BCB Finance Ltd (BSE) and EMERGE (NSE) are the two equity platforms. SMEs being small companies are at the beginning of their growth cycle and are also at the extreme end of the risk curve – very high levels of return are accompanied by very high levels of risk.
SMEs on the growth curve invariably look for easy access to capital. FDIs are also allowed for investing in SMEs up to 25% of equity without any prior approvals. In the emerging market scenario, where mergers and acquisitions have been increasingly surfacing, firms both in India and abroad have been looking for such options for expansion. But for this to happen, SMEs should have strong equity base and the SME exchange route is a safe option to access capital markets.
Facilitation for SMEs:
The two distinct advantages of using dedicated SME platforms are: easy listing norms; and IPO listing norms are simple. For an investor, it becomes easier to search from segregated stocks as there will be limited number of firms.
However, trading pick up has been slow. This has to improve only with the Market makers using some proprietary funds only for the purpose of supporting stocks through two way quotes on daily basis and hold a minimum specified amount of capital or stock in the SME. Confidence building in the exchange for small firms is extremely important at the moment. Minimum lot size is Rs. 1lakh.
Investors need to understand SME business risks and corporate governance principles and there is need for capacity building on this count.
A minimum preparation of six months is imperative for firms to access capital through this route and handholding has to be done by the EMERGE-like firms. Till November 25th 2016, BSE data reveals that while 161 firms with a Market Cap of Rs,16,155cr, raising Rs.1257 cr., 18 (12%) have migrated to the Main Board. No SME has been suspended till date.
Prabhat Kumar Committee on MSMEs while examining this issue categorically recommended that the SMEs on growth path proposing to access equity markets should be provided incentives. A few of them appear to be akin to some international practices in USA, UK, Israel, European nations, Turkey and China.
The Committee recommends that (i) the Government should meet a part of expenditure of SMEs incurred by them in the initial listing of their equity on the SME exchanges. This part reimbursement of listing expenditure could either be limited up to 50% of the total listing expenditure or Rs.I0 Lakhs whichever is lower; (ii) the Government should provide tax exemption for the investments in IPOs of SME companies under section 80C of the Income Tax Act 1961 within the overall prevailing ceiling limit of Rs. 1,50,000/-; (iii) establishing a separate 'SME Equity Investment Fund' by the Ministry of MSME to be managed by a professionally run entity of fund managers.
The government may also introduce a provision for Special Purpose Vehicle (SPV) to allow a group of angel investors to come together as an SPV and then invest in manufacturing start-ups. Even though angel investments are generally in a group, there is no provision to create an SPV for the same, so all individuals have to invest separately, leading to a large number of shareholders, which becomes an impediment for raising further funding from institutional investors.
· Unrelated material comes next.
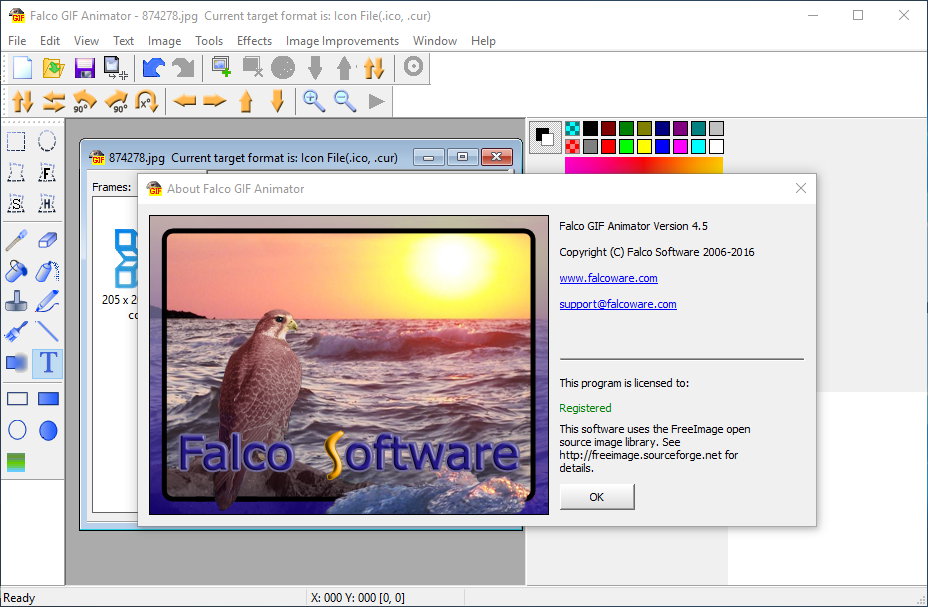Click the Save floppy disk icon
Telangana Industrial Health Clinic Ltd., in the offing with 10% of corpus fund of Rs.100cr coming from the state government has in prospect a window to encourage manufacturing SME start ups to go to equity markets under a tie-up with the NSE-EMERGE with initial contribution of up to Rs.50lakhs or 10% of the float whichever is lower. The firm has a risk balancing model.
*The author is an economist and risk management specialist, presently serving as Adviser, MSME sector, Government of Telangana. The views are personal.